On Tue, Dec 19, 2006 at 01:21:59PM -0800, Stanislav Malyshev wrote:
> >Wrong again, different contexts have different validation criteria, 
> >unless you consider that tainting in PHP wont work. What's safe to print 
> >on screen may not be safe to execute or pass to the database etc...
> 
> I do not think the purpose of tainting is or should be to take this kind 
> of decisions. The purpose of tainting is to force you - as application 
> developer (as much as it is possible without actually looking over your 
> shoulder and grabbing your hands :) to take this decision and not just 
> forget about it. Many bugs are there not because somebody uses an input 
> sanitized for exec as database query - people usually don't do that 
> (though I can not say there's no app doing it - but I can certainly say 
> it's not a routine way of action).
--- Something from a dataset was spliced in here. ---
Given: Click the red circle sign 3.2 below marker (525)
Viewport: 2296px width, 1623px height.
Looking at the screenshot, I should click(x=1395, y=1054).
However people routinely forget to 
> take action on the input altogether - either because they delay it "for 
> later" and then forget or because they are unfamiliar with the necessity 
> of filtering and potential danger of passing the data. While there's no 
> way to stop the user who purposefully wants to pass user-supplied data 
> to dangerous function without filtering, there's certainly a way to warn 
> a user that does it by mistake. That's the target.

Very well put/explained.

-- 
Alain Williams
Parliament Hill Computers Ltd.
Linux Consultant - Mail systems, Web sites, Networking, Programmer, IT Lecturer.